| Problem to solve |
Please return each line of the material below that contains the word "screenshot".

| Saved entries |
○ ○ ○

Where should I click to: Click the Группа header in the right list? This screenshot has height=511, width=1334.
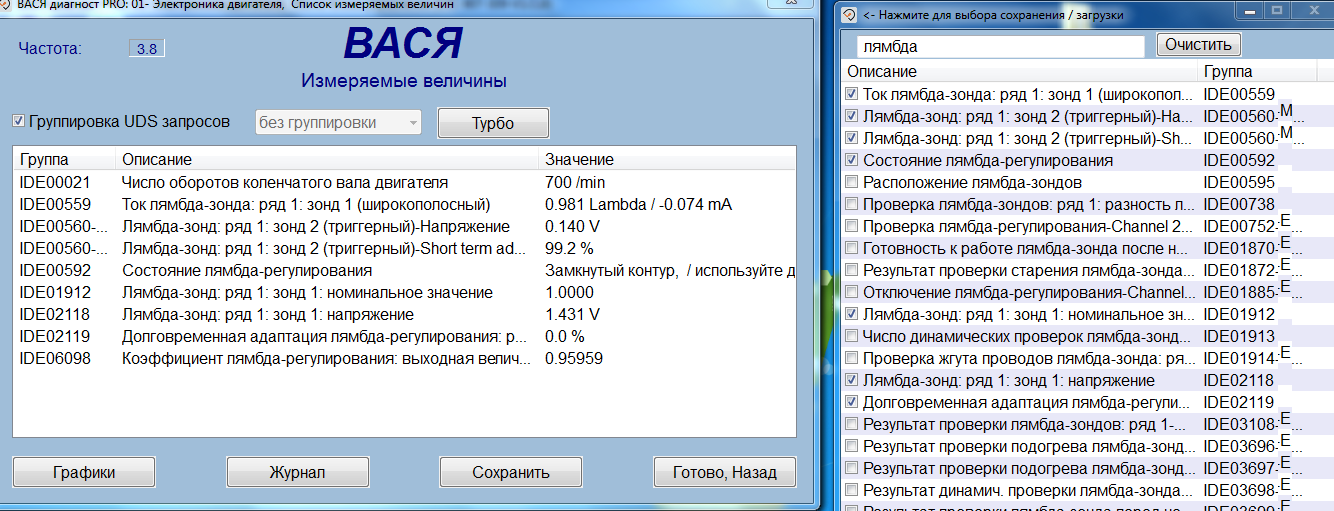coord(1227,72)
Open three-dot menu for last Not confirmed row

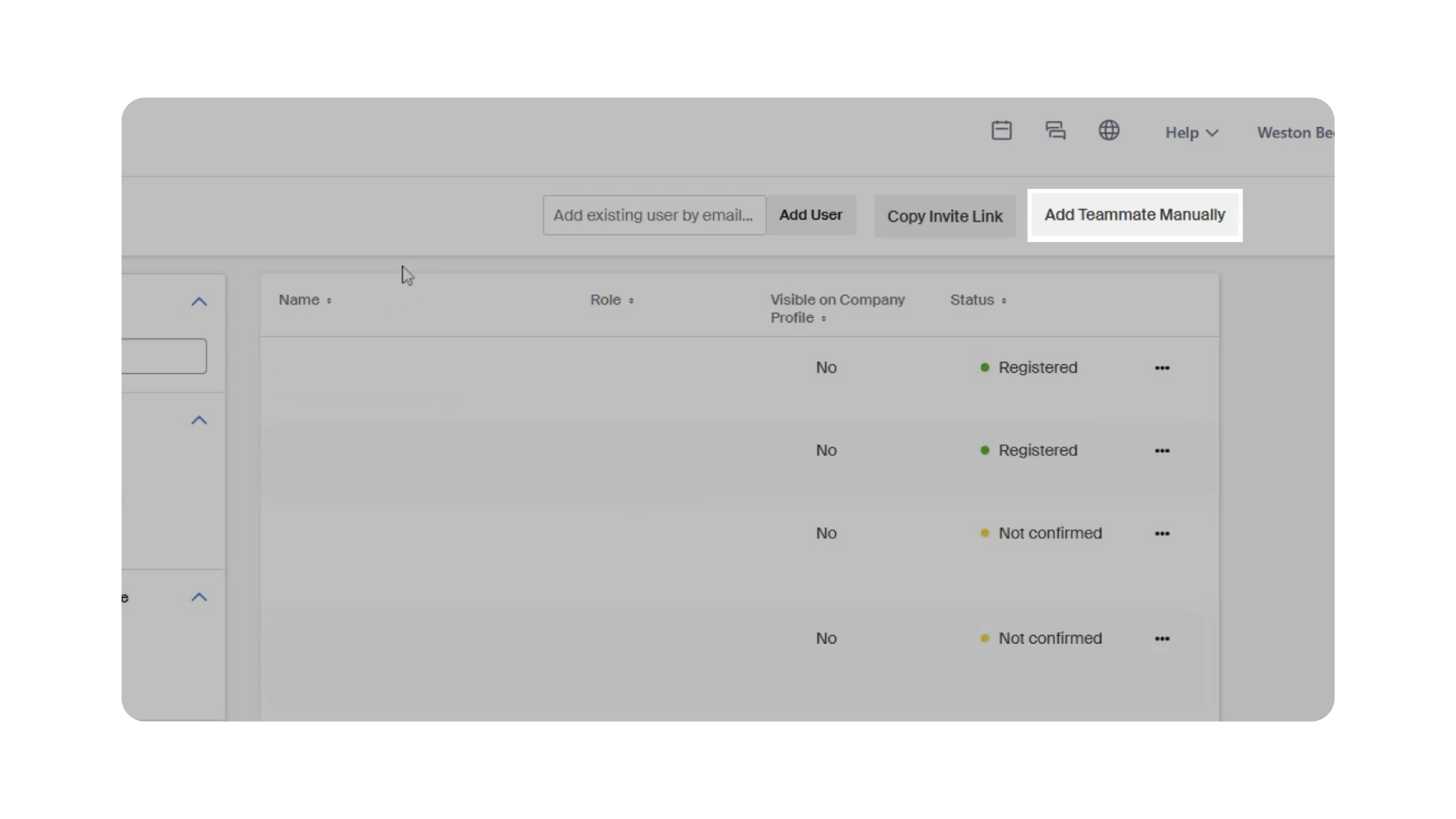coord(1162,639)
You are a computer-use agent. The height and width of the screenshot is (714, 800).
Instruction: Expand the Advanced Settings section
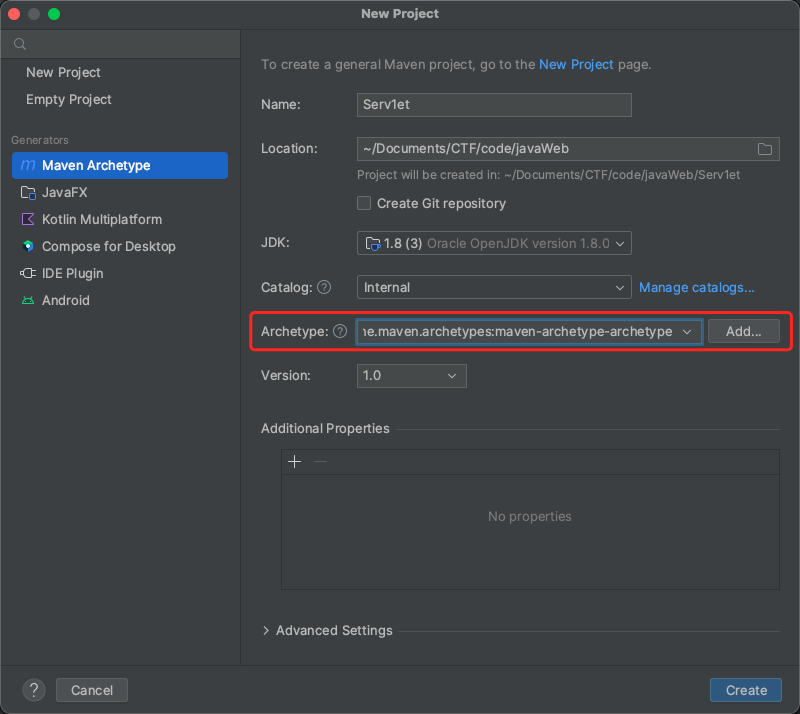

○ ○ ○

| Solution for this problem |
Where should I click to: Click the Группа header in the right list? This screenshot has height=511, width=1334.
You are a computer-use agent. The height and width of the screenshot is (714, 800).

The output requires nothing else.